▶ [Data records]
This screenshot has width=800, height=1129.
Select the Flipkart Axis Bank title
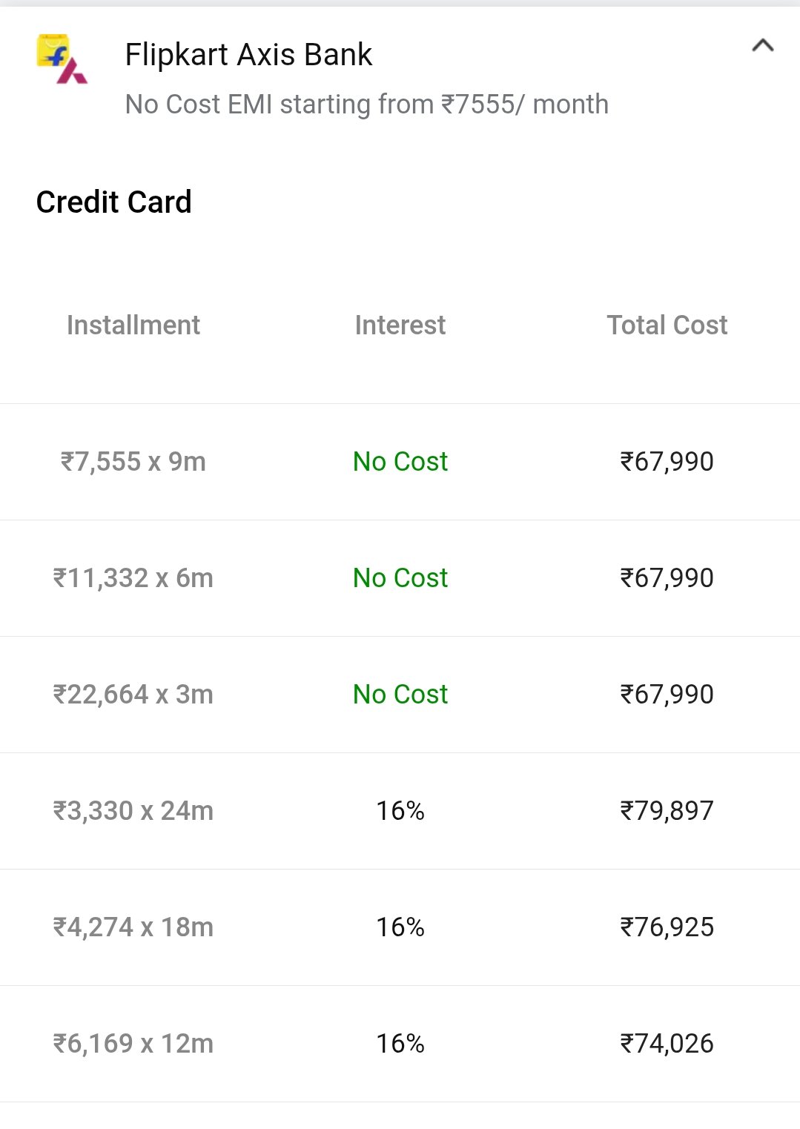[248, 55]
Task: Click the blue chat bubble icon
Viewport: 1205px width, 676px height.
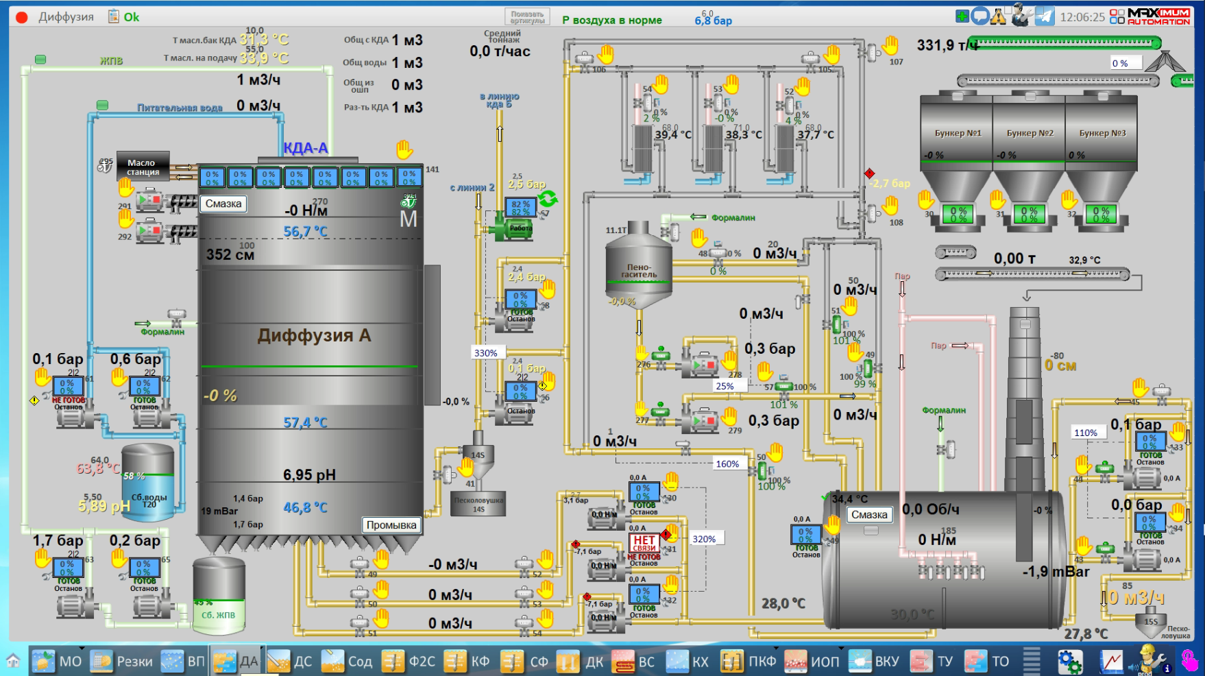Action: coord(981,16)
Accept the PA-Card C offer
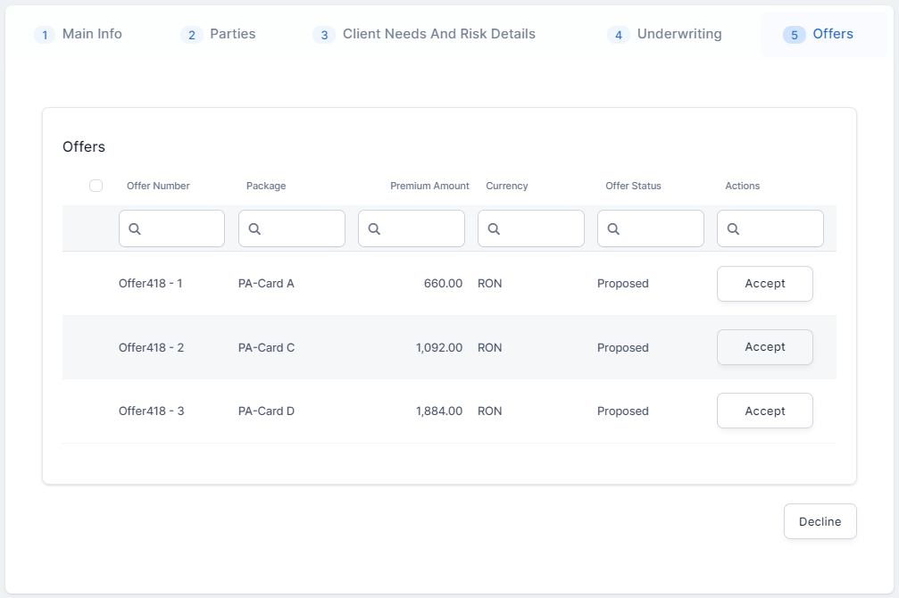Viewport: 899px width, 598px height. pyautogui.click(x=764, y=347)
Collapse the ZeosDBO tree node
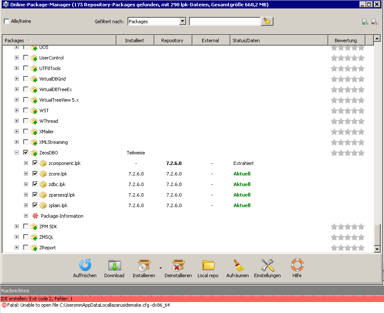Screen dimensions: 384x313 tap(16, 153)
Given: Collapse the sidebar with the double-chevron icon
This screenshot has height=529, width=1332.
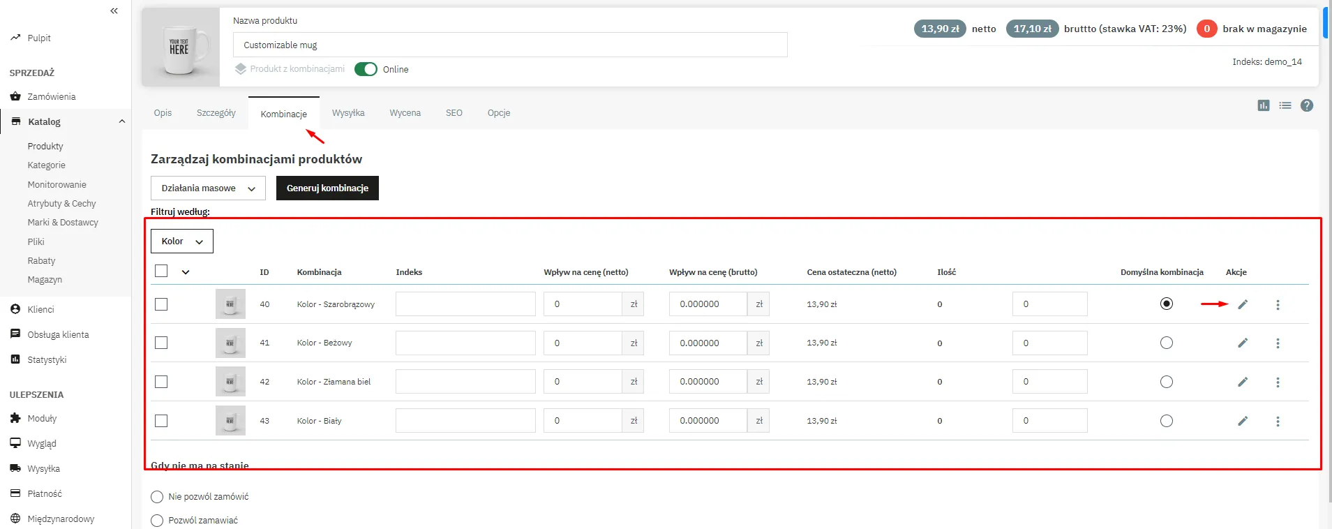Looking at the screenshot, I should (x=114, y=10).
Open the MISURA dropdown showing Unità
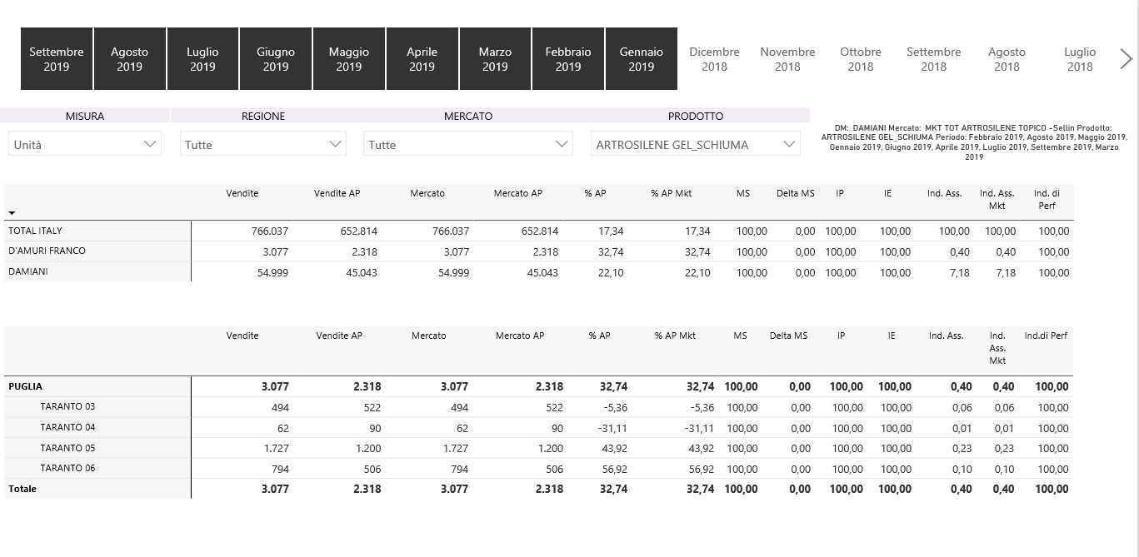The image size is (1139, 557). [x=85, y=144]
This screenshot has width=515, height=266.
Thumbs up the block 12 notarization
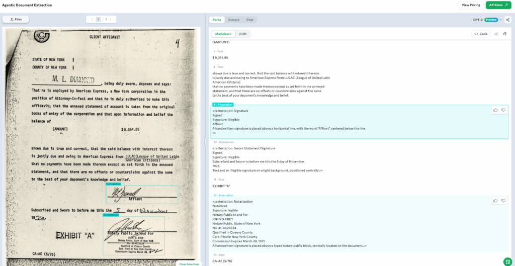coord(495,201)
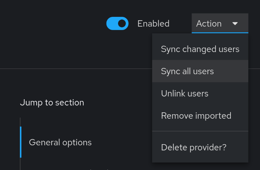Select "Delete provider?" from the menu
Image resolution: width=260 pixels, height=170 pixels.
pyautogui.click(x=194, y=147)
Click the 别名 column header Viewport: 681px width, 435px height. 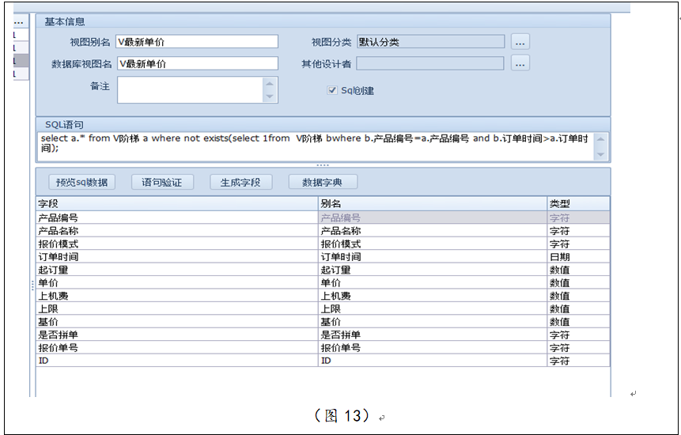pos(432,204)
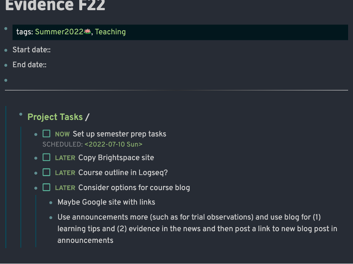The width and height of the screenshot is (353, 264).
Task: Switch the LATER marker on Copy Brightspace site
Action: [65, 158]
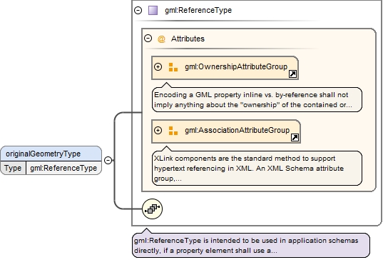
Task: Select the originalGeometryType element header
Action: [51, 154]
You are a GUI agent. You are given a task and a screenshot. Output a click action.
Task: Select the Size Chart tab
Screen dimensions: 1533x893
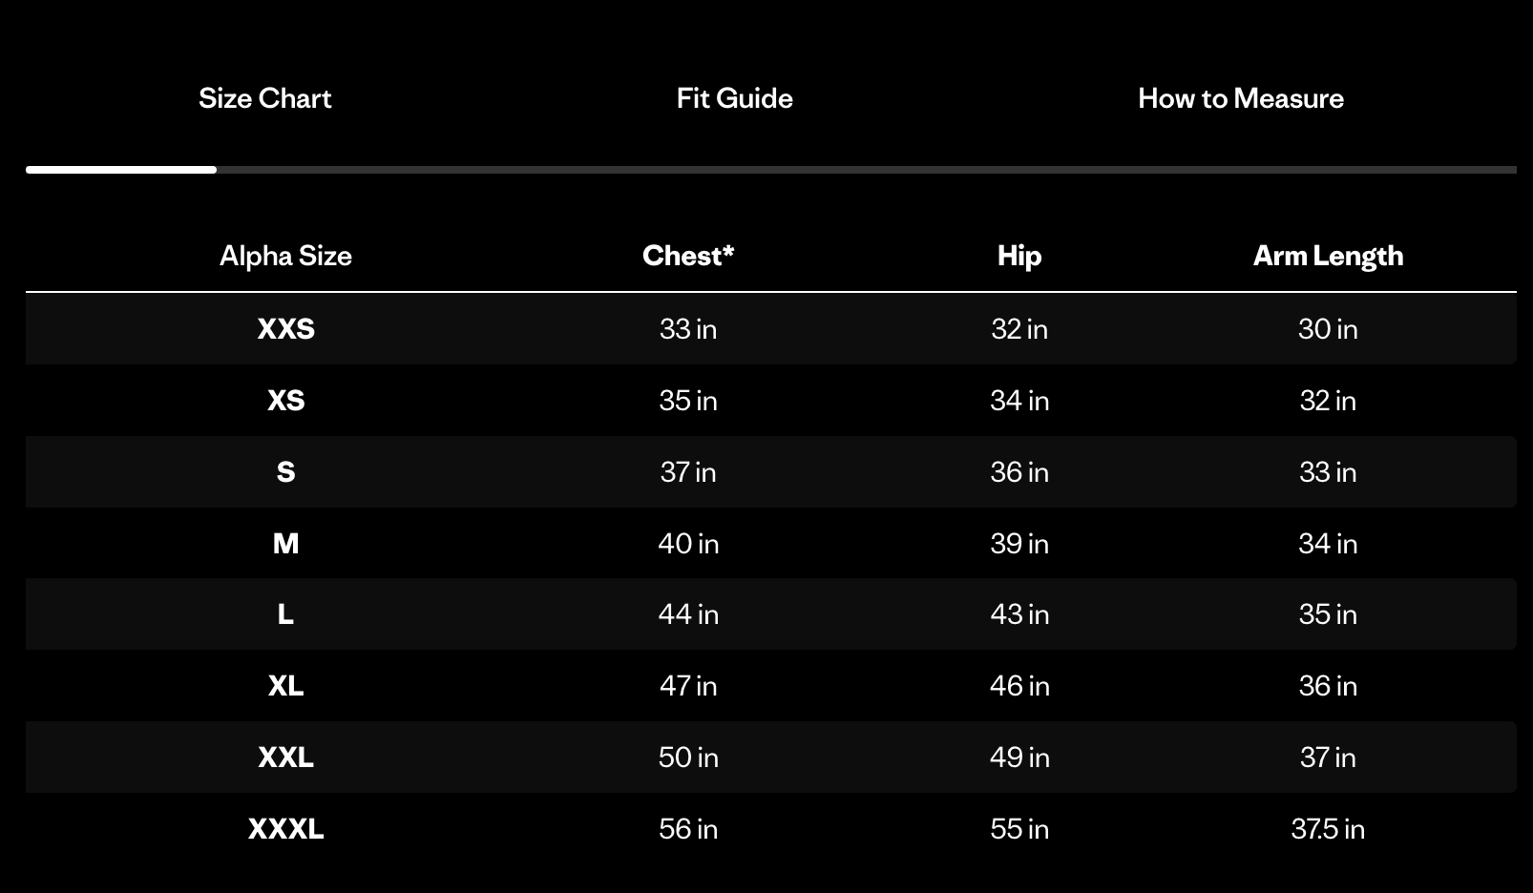coord(264,98)
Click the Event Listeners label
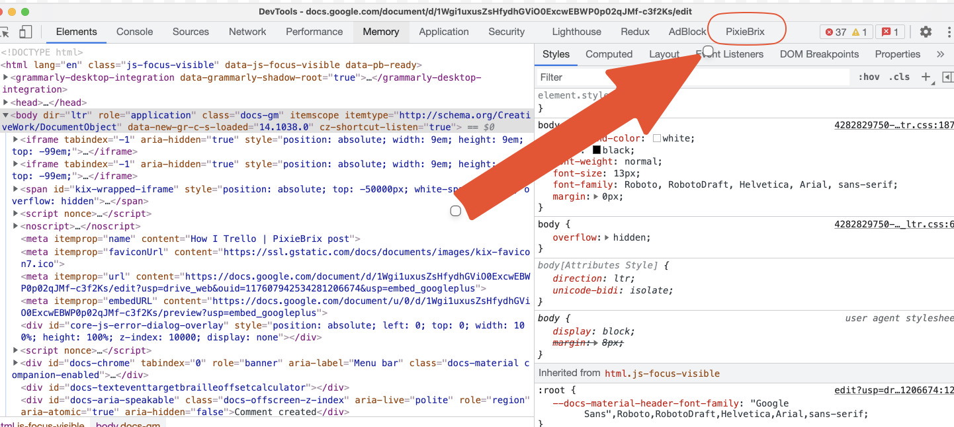This screenshot has width=954, height=427. [x=730, y=54]
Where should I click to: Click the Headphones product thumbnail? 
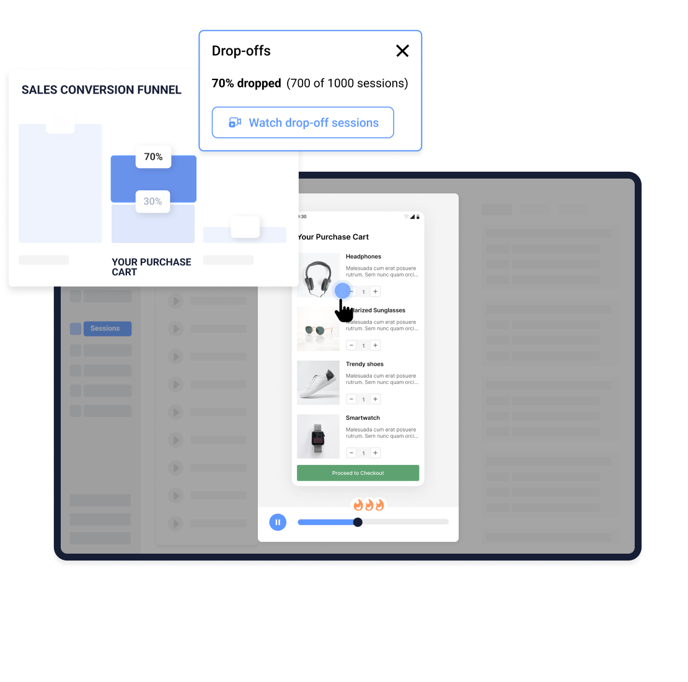click(318, 275)
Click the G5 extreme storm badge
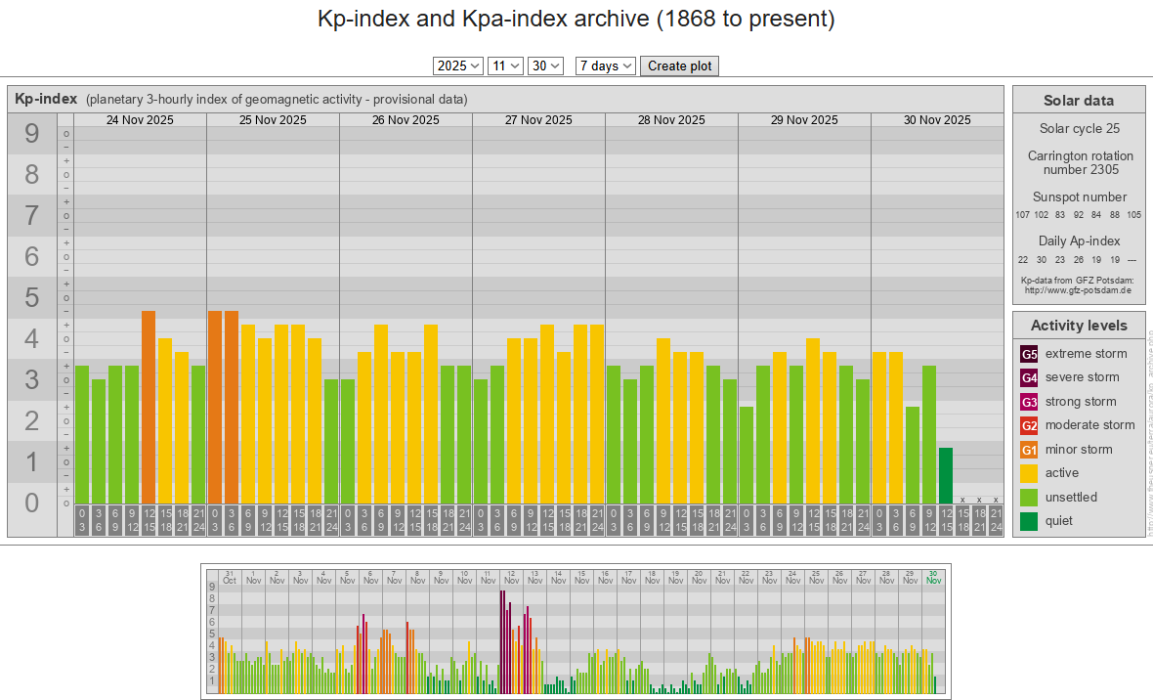 point(1029,354)
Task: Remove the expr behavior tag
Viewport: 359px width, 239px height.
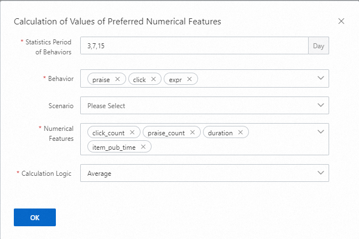Action: point(189,79)
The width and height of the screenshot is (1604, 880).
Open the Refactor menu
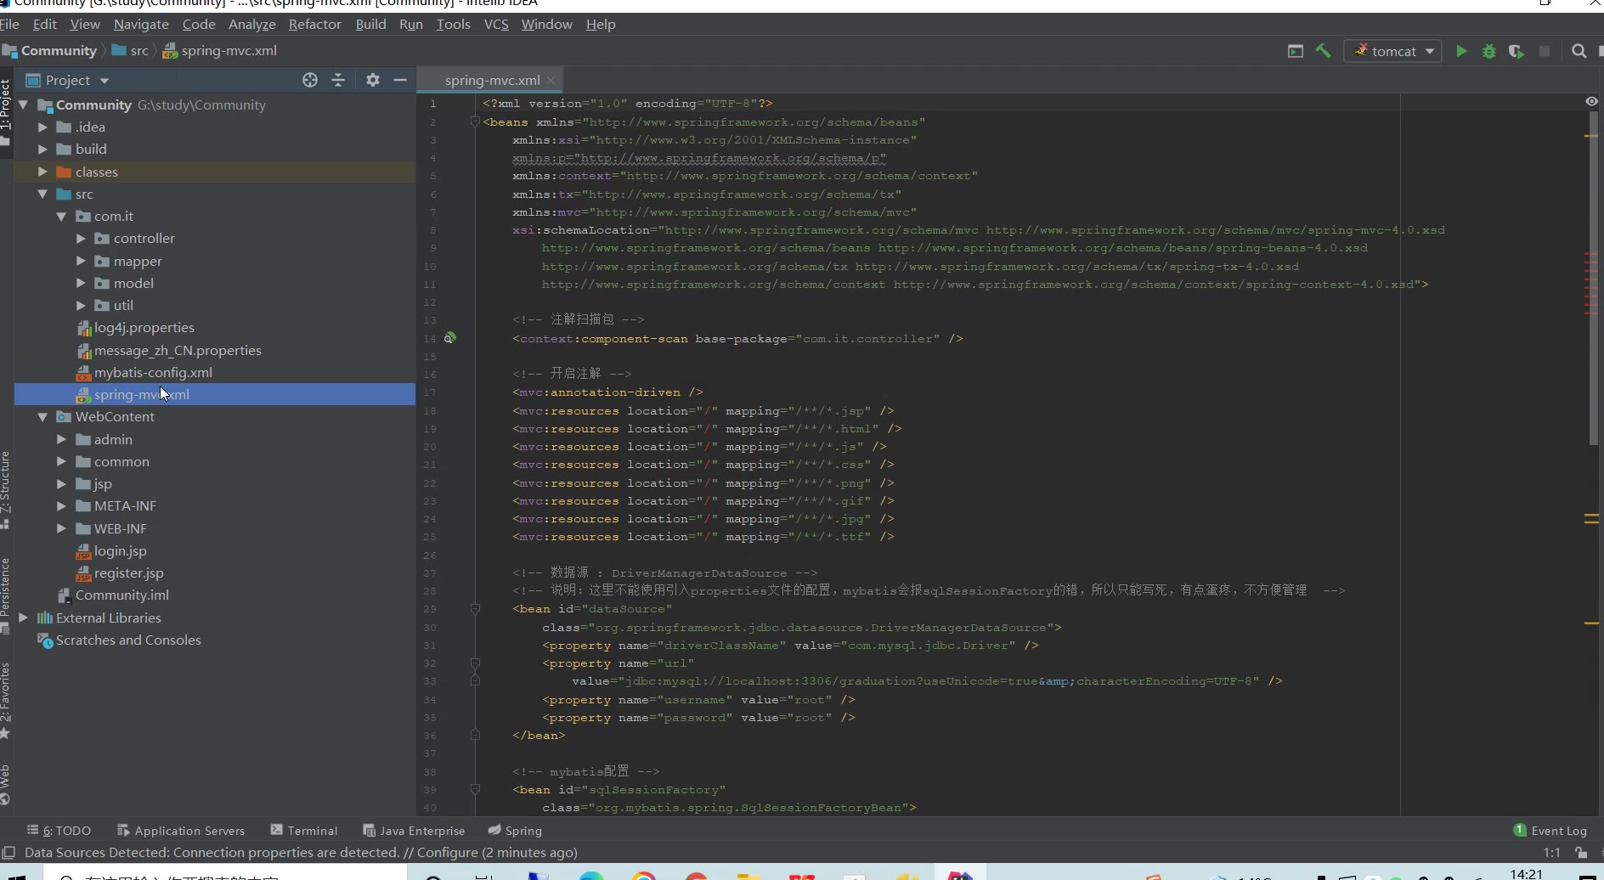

▶ [Exercise aim]
A line counts if it contains the string "icon"; report how many lines in the material do, giving only the number.

▶ [Result]
2